* [Exercise description]:
When you reach the line containing "Select silver rank" in the records below, start copying exactly, and stop once you have copied the line containing "Given: Toggle the Offline status indicator".

* [Data for analysis]:
----

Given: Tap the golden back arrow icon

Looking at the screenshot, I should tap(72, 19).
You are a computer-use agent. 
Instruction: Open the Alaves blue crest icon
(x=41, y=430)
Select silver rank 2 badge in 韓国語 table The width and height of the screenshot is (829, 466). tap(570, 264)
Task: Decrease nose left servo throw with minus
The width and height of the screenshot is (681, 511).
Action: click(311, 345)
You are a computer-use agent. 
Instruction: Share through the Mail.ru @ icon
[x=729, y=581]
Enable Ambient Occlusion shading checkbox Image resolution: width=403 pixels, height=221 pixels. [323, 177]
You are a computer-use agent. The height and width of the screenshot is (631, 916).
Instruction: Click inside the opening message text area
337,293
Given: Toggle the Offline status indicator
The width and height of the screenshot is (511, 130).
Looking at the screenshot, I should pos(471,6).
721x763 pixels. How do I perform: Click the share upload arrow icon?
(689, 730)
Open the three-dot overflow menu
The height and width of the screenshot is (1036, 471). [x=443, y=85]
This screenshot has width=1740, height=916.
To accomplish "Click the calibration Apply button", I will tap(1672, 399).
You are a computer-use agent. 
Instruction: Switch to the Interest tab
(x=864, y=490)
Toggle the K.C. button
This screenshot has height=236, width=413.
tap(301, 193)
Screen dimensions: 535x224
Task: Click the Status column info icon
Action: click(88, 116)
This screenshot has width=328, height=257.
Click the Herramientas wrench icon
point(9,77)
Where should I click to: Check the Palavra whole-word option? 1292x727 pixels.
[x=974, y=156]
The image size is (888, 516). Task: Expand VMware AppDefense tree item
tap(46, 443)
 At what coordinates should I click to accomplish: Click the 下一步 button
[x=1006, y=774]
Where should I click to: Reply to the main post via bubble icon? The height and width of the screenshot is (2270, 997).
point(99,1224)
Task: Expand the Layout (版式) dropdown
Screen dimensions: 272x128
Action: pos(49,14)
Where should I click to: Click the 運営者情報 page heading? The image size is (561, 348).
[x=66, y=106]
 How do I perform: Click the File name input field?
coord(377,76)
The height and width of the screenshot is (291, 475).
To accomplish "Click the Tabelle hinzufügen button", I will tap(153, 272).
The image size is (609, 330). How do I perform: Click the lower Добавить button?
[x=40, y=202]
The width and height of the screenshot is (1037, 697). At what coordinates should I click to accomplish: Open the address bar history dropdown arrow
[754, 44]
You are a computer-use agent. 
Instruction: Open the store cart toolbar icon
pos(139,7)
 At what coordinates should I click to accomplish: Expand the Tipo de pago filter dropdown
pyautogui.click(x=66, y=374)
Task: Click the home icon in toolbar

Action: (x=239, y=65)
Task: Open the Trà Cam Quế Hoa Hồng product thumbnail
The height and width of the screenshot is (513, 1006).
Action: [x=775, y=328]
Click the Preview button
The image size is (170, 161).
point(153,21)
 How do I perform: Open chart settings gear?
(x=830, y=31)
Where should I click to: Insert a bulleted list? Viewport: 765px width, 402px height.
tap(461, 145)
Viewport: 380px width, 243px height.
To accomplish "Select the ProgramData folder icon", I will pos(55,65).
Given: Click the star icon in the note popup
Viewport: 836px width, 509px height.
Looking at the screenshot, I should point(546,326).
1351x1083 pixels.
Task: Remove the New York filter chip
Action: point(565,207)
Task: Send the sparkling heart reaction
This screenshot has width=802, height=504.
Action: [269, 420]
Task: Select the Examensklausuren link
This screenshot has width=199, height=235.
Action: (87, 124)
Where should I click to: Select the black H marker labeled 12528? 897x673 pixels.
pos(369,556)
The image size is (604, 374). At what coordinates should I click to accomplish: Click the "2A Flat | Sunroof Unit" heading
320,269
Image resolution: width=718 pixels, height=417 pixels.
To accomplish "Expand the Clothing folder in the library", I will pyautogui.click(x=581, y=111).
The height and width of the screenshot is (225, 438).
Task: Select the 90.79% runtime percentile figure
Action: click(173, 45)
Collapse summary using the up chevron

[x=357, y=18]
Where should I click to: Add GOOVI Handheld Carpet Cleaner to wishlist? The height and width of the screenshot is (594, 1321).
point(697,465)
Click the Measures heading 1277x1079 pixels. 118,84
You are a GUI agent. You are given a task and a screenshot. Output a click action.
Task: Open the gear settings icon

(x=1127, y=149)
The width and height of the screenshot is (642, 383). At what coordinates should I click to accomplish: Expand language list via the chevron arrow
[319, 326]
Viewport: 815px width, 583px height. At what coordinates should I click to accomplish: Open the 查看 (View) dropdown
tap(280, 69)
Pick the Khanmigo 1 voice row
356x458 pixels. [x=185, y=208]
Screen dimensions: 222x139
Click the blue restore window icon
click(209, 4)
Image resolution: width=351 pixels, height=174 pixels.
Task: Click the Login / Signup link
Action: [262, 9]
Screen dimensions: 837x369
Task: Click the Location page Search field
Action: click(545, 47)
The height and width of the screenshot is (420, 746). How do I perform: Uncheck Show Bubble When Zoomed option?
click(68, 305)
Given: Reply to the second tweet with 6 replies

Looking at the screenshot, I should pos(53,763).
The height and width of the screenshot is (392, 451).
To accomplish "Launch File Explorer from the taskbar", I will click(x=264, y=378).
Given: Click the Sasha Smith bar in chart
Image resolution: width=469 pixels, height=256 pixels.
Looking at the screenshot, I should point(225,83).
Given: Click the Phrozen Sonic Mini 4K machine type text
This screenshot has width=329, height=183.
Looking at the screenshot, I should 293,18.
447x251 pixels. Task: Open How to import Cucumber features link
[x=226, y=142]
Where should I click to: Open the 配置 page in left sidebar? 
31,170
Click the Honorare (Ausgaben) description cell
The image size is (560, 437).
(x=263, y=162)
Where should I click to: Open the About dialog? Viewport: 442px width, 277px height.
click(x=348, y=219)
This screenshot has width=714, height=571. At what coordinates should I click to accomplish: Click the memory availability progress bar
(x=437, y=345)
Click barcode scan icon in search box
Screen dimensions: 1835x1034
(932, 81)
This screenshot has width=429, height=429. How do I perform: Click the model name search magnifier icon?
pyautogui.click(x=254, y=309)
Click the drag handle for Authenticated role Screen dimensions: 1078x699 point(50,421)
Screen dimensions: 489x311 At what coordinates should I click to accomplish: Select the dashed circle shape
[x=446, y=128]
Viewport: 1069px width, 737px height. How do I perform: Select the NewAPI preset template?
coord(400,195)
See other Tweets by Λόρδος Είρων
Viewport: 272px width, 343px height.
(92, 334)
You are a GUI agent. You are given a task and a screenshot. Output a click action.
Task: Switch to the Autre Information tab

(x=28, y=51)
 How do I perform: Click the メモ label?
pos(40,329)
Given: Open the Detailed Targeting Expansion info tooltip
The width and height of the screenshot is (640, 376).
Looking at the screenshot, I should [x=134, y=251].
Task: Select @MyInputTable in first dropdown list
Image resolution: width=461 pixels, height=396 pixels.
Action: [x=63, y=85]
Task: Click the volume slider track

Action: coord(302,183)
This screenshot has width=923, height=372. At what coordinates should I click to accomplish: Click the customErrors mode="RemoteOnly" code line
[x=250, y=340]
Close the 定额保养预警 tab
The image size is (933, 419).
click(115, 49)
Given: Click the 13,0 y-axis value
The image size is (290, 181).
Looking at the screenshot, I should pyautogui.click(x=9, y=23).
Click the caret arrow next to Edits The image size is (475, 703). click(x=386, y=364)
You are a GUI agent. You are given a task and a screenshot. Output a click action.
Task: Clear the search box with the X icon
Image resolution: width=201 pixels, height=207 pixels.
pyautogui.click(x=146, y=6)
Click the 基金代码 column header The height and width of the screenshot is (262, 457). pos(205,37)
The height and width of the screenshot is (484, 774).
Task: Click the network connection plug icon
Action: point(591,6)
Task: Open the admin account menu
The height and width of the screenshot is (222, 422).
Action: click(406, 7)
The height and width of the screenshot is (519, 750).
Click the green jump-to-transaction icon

----

* [Written solution]:
Select silver rank 2 badge in 韓国語 table The width and height of the screenshot is (829, 466). tap(570, 264)
Task: Decrease nose left servo throw with minus
The width and height of the screenshot is (681, 511).
Action: click(311, 345)
You are a computer-use agent. 
Instruction: Share through the Mail.ru @ icon
[x=729, y=581]
Enable Ambient Occlusion shading checkbox Image resolution: width=403 pixels, height=221 pixels. [323, 177]
You are a computer-use agent. The height and width of the screenshot is (631, 916).
Instruction: Click inside the opening message text area
337,293
Given: Toggle the Offline status indicator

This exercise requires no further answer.